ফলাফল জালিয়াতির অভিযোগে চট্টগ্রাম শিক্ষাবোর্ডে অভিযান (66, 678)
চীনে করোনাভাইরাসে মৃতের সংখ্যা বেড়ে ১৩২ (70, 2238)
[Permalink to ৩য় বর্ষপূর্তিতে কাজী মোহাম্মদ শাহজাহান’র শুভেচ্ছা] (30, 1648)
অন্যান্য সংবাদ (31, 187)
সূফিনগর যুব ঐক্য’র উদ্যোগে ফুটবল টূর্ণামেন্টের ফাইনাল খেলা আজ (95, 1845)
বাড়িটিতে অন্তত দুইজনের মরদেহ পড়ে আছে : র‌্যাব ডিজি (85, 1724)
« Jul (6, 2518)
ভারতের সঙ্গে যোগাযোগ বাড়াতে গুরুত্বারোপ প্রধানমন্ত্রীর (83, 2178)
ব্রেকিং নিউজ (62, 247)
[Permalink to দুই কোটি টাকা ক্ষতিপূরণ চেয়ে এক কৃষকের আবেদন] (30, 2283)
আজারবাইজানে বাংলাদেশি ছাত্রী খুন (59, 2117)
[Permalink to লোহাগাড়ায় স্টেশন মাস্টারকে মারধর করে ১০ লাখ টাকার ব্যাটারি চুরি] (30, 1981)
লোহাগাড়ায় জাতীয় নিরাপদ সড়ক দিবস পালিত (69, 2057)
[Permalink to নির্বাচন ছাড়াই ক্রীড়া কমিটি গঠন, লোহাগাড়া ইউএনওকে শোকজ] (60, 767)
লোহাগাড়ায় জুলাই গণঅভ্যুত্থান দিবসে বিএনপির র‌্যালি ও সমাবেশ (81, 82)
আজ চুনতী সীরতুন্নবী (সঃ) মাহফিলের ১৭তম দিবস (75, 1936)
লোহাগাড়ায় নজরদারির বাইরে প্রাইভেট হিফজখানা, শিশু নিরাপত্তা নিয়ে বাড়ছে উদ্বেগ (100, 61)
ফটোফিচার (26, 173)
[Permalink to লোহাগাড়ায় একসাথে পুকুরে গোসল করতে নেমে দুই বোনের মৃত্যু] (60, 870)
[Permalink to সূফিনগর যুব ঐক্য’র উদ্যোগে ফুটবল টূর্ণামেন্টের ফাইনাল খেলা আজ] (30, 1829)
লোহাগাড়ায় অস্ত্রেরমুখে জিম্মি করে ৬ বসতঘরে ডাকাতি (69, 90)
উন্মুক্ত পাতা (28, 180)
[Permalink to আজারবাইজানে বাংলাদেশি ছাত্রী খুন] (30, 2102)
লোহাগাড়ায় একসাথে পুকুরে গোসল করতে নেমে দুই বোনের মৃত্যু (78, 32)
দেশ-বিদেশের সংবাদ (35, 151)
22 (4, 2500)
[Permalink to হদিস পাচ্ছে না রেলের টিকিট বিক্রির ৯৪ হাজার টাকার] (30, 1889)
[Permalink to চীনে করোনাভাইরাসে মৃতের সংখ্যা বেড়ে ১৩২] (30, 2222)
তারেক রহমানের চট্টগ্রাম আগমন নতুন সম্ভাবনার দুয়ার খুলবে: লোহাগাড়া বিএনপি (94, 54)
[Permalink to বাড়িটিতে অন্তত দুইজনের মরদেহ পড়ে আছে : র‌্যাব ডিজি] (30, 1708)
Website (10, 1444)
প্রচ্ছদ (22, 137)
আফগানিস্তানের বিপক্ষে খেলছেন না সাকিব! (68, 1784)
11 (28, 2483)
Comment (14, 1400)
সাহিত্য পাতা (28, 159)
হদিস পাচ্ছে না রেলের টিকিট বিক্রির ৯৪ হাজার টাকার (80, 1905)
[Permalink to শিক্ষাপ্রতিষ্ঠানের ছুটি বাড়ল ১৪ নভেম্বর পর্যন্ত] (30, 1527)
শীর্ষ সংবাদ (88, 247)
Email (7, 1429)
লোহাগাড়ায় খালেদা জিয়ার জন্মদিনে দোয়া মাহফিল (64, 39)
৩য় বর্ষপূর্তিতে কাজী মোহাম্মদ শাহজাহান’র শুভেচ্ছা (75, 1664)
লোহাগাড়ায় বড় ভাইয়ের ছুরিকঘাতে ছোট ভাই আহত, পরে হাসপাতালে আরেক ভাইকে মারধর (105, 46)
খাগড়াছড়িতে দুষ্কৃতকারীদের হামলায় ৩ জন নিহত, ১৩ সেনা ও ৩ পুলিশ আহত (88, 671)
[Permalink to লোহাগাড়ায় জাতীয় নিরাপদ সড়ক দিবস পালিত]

EXERCISE PROMPT —
Count the lines above that contain "Permalink" and reply with the figure alone.

ANSWER TO THIS PROBLEM —
12